Whether your neighbor has a pesky Husky on the other side of the fence, or you have spotted coyotes prowling near your yard at night, even with physical barriers we can still feel vulnerable to intruders. Help fortify your boundaries with a few of these protective measures to keep the good dogs inside the yard, and the strangers out.
Ways to Keep Animals Out of Your Yard
Install a roller bar: For extreme cases where wild dogs or coyotes have attempted to jump over the fence to get in your backyard, installing a roller bar atop the fence will help keep them out. That way, anytime prying paws attempt to climb forward over the fence, the roller will rotate fluidly, causing them to lose traction and fall backward. For neighboring larger breeds, aggressive wild dogs & coyotes, or even wild cats, this is a superior method of protection.
Deep fencing: Build a fence around your yard that extends underground for several inches. Though this kind of lining might seem too extreme for most families, there are some areas that would benefit from building a partially embedded fence. This would be helpful if you raise chickens, or other vulnerable animals in your backyard, or if there are particularly aggressive predators who would be motivated to dig to get under your fence. Husky breeds, wolf mixes, or wild dogs and coyotes have been known to plow tirelessly into the ground in pursuit of a meal. If these are the challenges you face, consider installing a deeper fence.

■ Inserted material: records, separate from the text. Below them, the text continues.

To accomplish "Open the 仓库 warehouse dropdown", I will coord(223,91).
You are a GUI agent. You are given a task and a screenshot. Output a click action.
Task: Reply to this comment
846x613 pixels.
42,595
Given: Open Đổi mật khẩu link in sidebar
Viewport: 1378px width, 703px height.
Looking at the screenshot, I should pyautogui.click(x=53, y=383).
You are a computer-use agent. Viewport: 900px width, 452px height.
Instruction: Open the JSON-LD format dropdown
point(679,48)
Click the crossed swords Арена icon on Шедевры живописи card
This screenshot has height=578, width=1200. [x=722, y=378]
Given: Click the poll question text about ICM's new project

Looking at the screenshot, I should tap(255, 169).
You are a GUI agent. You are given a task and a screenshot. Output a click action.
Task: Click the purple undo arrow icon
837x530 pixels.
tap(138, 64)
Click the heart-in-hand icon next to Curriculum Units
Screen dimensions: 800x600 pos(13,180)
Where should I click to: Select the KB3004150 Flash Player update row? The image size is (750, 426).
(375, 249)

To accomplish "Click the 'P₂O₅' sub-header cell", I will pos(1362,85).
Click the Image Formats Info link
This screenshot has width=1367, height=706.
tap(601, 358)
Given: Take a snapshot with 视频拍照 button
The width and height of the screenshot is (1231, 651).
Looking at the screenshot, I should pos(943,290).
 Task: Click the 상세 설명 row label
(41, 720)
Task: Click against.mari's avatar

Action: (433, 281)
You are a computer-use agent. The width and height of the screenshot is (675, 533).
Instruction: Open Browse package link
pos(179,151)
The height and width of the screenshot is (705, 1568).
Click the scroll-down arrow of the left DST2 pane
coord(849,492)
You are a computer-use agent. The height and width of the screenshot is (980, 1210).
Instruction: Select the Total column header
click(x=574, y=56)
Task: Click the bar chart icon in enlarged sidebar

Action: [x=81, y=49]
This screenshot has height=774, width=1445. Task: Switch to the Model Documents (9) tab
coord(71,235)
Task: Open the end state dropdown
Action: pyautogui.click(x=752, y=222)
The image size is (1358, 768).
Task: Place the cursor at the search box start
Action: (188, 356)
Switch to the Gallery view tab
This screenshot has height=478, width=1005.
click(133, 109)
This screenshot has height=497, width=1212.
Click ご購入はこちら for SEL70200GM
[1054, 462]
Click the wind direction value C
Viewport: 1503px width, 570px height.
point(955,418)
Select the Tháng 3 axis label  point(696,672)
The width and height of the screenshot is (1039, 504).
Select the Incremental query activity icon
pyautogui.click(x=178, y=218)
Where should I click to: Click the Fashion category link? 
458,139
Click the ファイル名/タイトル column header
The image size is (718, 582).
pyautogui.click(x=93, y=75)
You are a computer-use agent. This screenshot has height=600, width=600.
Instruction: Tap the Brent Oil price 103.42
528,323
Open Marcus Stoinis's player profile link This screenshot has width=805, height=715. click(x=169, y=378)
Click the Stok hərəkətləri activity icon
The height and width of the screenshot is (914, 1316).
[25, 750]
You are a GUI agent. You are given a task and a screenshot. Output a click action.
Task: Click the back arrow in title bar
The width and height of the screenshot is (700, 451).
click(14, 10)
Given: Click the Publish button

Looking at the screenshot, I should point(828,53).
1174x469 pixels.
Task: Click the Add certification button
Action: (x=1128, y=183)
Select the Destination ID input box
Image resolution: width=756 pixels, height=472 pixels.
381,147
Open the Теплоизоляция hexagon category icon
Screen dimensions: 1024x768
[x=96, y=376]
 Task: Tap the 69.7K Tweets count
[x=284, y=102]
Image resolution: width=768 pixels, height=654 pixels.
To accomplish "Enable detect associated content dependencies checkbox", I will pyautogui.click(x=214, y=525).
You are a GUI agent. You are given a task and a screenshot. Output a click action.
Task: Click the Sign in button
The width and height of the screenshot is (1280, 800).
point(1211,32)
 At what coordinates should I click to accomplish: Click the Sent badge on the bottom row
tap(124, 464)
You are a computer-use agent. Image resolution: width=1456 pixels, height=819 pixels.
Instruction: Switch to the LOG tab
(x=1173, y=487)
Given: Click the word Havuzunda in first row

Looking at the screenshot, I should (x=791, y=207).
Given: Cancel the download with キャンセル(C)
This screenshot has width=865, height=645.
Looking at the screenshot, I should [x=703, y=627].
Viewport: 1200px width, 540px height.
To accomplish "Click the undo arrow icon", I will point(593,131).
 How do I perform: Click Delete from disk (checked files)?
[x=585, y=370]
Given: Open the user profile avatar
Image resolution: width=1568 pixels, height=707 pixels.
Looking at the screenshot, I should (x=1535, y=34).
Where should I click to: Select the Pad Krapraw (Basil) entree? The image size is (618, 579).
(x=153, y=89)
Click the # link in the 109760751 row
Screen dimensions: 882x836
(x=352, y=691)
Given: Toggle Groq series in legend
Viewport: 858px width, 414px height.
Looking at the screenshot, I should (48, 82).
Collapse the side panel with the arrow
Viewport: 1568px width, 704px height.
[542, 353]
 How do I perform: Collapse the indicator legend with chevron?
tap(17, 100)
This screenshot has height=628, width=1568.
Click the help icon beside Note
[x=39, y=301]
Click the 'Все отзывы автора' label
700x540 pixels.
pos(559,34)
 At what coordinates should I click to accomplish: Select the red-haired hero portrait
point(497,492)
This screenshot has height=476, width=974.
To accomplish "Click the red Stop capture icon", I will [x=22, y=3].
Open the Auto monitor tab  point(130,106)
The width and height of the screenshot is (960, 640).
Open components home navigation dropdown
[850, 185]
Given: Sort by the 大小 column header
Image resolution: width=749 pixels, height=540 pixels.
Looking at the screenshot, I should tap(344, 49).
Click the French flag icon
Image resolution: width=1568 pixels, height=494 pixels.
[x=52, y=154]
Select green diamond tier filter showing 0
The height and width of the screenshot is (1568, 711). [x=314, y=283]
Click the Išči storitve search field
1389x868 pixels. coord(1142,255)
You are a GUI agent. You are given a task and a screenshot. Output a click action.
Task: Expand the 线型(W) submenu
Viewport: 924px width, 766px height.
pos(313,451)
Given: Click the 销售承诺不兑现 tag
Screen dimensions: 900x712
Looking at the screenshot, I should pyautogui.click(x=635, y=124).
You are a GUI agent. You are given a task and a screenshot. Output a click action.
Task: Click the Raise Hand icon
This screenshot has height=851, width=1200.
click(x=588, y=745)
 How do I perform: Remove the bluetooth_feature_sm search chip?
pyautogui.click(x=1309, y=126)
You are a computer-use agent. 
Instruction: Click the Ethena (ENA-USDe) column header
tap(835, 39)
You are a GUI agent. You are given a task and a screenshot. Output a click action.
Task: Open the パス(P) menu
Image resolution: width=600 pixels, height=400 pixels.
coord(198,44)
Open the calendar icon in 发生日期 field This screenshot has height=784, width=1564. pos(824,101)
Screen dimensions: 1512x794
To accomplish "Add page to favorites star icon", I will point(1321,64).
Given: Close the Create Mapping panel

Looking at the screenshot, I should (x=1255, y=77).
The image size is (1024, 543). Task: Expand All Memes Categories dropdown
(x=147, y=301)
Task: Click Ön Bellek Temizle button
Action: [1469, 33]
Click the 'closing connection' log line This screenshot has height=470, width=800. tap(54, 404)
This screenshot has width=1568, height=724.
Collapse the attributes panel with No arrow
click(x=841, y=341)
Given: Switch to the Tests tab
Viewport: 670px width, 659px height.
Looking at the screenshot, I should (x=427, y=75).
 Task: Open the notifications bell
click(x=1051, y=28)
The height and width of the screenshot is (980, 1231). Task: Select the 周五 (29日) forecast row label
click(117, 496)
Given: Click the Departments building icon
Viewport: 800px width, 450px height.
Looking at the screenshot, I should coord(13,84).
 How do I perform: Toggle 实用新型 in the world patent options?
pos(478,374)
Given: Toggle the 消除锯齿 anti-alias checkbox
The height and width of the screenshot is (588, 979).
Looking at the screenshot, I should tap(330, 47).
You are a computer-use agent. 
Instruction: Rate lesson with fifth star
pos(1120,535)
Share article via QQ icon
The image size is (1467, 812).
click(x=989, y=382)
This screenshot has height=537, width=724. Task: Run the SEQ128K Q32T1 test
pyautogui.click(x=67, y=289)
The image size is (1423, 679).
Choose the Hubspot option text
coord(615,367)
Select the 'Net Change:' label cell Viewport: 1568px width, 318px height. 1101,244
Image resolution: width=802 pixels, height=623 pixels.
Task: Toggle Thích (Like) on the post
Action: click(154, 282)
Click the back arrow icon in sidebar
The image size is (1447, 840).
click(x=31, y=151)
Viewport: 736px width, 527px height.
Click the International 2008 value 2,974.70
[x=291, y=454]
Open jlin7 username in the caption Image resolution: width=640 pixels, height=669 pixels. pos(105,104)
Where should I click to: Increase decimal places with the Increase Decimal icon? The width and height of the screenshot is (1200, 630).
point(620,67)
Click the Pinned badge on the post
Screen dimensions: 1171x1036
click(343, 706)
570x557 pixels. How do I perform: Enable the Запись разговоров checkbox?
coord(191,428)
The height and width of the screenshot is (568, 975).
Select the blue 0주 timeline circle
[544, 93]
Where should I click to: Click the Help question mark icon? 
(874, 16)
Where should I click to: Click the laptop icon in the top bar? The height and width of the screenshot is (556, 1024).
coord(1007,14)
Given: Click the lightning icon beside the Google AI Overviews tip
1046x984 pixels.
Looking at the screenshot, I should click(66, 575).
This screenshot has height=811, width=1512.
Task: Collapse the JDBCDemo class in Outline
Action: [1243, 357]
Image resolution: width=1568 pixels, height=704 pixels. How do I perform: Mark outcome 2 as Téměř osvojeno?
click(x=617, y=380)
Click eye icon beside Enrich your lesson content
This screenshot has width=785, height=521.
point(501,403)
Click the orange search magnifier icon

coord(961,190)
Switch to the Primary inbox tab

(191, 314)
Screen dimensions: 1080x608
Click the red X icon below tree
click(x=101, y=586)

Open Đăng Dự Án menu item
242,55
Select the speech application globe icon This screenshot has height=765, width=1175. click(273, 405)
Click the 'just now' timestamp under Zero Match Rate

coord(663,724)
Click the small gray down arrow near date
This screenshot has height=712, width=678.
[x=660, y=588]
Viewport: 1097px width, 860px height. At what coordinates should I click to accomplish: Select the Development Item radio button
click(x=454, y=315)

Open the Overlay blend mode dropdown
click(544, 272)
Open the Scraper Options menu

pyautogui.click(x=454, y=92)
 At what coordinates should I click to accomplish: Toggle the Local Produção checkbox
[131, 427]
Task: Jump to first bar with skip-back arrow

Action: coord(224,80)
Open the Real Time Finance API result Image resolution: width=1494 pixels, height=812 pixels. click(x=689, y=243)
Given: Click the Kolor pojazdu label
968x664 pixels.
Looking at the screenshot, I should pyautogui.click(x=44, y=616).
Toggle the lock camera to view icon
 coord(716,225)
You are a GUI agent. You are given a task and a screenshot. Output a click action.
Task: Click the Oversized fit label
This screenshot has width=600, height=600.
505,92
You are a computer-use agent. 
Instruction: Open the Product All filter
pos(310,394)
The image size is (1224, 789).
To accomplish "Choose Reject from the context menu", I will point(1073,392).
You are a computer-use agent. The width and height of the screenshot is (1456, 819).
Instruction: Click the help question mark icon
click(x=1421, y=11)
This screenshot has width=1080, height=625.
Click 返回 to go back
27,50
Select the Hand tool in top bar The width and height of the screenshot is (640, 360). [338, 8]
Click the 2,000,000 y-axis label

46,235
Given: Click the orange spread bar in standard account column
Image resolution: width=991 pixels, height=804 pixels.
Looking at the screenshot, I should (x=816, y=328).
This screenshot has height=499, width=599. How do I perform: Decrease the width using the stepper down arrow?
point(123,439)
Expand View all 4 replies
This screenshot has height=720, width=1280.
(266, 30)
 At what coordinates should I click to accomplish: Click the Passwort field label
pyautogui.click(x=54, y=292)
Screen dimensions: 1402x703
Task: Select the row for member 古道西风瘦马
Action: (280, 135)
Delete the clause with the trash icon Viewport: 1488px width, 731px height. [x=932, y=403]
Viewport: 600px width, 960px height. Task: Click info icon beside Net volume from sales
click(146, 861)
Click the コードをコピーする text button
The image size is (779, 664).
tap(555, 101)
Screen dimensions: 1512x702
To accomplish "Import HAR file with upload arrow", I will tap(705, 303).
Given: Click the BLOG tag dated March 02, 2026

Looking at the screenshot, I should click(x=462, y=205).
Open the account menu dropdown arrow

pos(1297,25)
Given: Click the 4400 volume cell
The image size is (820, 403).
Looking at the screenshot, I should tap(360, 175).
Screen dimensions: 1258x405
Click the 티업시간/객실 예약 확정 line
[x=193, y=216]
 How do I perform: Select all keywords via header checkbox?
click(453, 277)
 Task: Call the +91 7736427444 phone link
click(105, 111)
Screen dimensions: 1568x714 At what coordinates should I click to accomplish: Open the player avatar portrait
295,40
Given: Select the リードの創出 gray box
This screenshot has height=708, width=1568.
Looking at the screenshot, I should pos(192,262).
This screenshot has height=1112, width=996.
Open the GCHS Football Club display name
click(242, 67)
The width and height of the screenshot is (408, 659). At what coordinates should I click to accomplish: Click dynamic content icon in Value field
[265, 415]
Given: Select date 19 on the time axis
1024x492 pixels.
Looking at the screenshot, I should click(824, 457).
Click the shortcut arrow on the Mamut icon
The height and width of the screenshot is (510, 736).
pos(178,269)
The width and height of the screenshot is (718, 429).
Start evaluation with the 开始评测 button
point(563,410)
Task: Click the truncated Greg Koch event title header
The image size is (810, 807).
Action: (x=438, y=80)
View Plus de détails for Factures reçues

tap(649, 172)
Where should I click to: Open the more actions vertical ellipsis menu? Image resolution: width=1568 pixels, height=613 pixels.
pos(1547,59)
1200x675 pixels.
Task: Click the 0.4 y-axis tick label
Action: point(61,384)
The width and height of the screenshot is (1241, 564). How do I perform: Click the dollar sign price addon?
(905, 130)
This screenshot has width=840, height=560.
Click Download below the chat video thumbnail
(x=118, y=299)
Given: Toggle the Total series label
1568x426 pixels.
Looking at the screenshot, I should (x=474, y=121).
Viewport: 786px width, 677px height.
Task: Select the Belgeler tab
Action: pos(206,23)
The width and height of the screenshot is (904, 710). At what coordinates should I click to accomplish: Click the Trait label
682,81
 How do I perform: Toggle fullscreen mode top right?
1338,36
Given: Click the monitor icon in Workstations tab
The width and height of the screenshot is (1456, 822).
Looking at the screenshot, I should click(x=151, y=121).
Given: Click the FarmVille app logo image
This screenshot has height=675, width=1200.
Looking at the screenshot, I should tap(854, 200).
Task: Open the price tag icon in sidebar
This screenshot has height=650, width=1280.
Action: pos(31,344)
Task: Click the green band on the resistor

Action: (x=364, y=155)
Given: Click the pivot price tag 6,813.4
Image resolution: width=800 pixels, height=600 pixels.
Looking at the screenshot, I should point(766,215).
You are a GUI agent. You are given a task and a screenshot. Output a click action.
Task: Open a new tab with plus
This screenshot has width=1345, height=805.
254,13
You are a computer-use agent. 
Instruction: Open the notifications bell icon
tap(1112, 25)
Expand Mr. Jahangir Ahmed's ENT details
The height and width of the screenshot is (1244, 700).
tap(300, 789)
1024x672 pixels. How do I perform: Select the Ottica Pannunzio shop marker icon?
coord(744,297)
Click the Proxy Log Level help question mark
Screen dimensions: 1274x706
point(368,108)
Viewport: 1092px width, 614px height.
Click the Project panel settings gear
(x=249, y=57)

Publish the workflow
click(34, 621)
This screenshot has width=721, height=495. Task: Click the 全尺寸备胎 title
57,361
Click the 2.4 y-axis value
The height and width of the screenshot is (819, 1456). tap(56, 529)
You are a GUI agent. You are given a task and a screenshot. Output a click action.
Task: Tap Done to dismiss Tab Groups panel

Electric wire fencing or shock-wireless fences: These may not be the best method if there is a chance that children could cross the path and be hurt. If you are in an area where there are few children, or where kids are always supervised, using a shock fence ought to be accompanied with warning signs that surround the perimeter of your property. This will notify people to keep their distance, while affective keeping large animals out of your yard.
Plant-of-attack: If using an electric fence, (or building a higher/deeper fence) is simply not an option, sometimes planting thick hedges and thorny bushes might also be sufficiently protective barriers. A dog might think twice about digging ferociously by a bush whose thorns could stab him at every move.
Fear-tactic devices: There are also sprinklers and motion-sensing objects that will shoot out speedy streams of water in the direction of any intruder in the backyard. The dog may not know what is going on at first, but if he is easily frightened, a few sharp sprays might send him skedaddling back to where he came from. (If the animal is a larger breed, who might be inclined to size up the squirting machine before running away, there are also scarecrow sprinklers which will send out a sudden and heavy deluge to thoroughly dose a persistent animal.)
Odor deterrent sprays: When pet-parents use tools such as taste or odor deterrent sprays, they generally prove to effectively keep nosy canine neighbors at bay. However, no matter how much “Bitter Apple Spray” you spritz on the fence, plants, or across your yard, one night of heavy rainfall will require you to do the reapplication ritual all over again. This might be a great last-minute effort, but not an ideal long-term solution.
Front yard watch: If neighboring dogs are attempting to not only sneak in to your back yard, but are also leaving unsightly “land-mines” or in your front yard, it may be time to lay some ground rules. Some people post signs that say “Please pick up after your dog” in their front yard, while others even leave a weather-proof box of small plastic bags that dog-walkers can use to pick up the mess, should they forgot to bring their own. Not only does this measure leave no excuse when it comes to poop-scooping, but it also extends good will and hospitality to any passers-by.